::: THE DATA :::

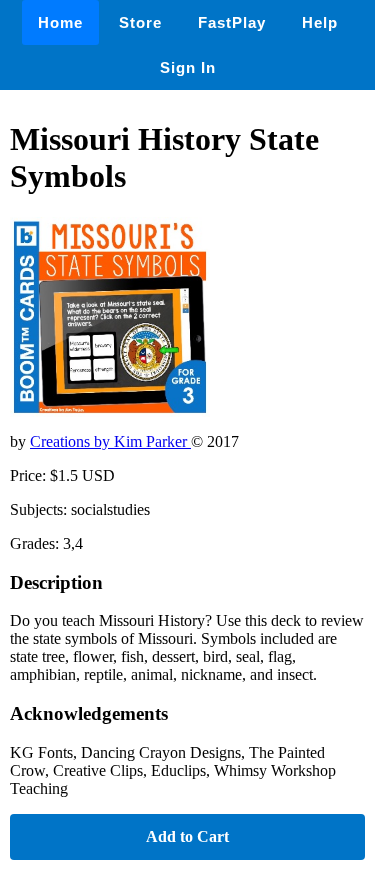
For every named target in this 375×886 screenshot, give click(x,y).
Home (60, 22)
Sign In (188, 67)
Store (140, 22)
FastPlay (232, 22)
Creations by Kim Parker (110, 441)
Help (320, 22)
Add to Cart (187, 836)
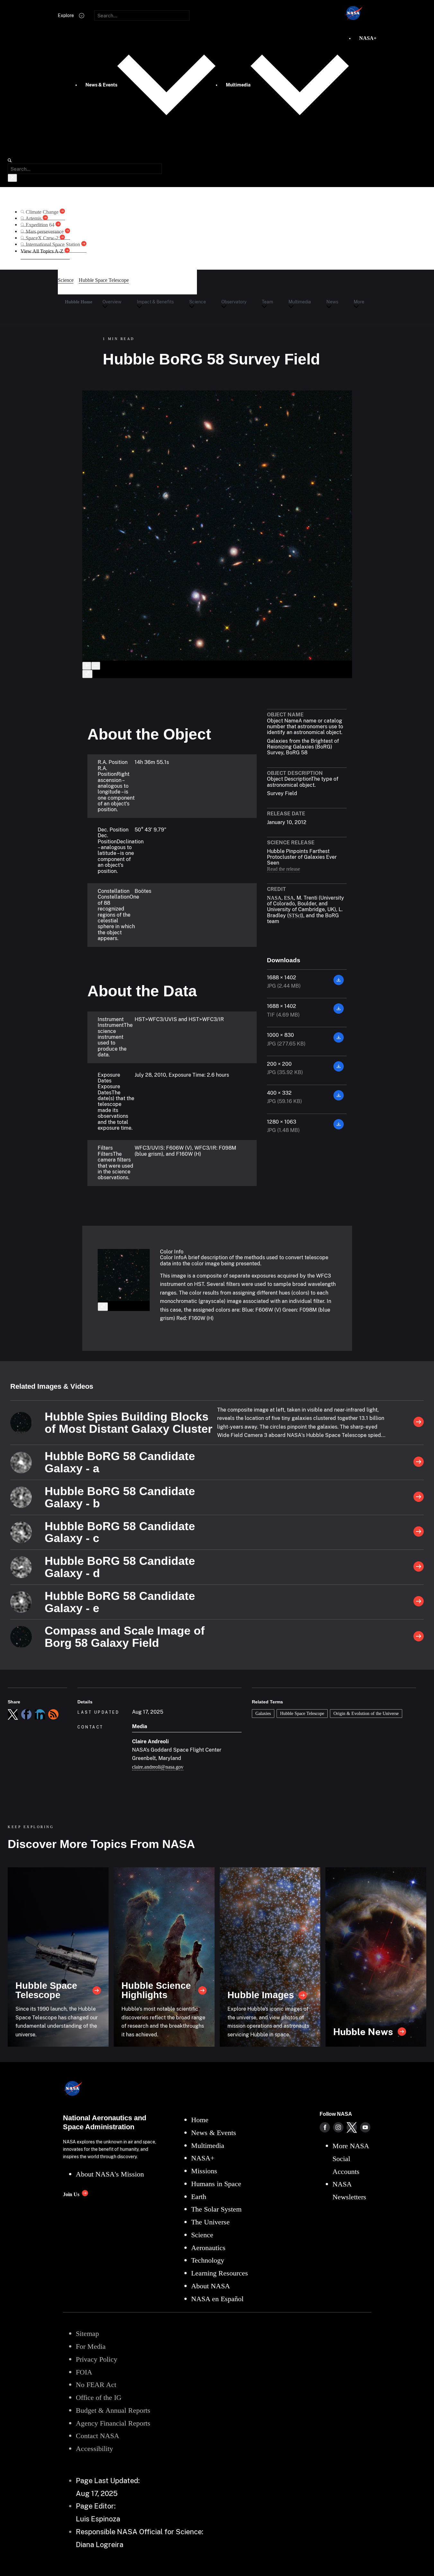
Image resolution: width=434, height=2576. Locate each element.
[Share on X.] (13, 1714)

:::

▸ **WHAT YOU WILL DO**
Please print exactly the lines from the one holding "FastPlay (232, 22)" through the final line of the data above, including both, and skip all pictures.

▸ **ANSWER FOR THE TASK**
FastPlay (232, 22)
Creations by Kim Parker (110, 441)
Help (320, 22)
Add to Cart (187, 836)
Image resolution: width=434, height=2576. Locate each element.
[Share on X.] (13, 1714)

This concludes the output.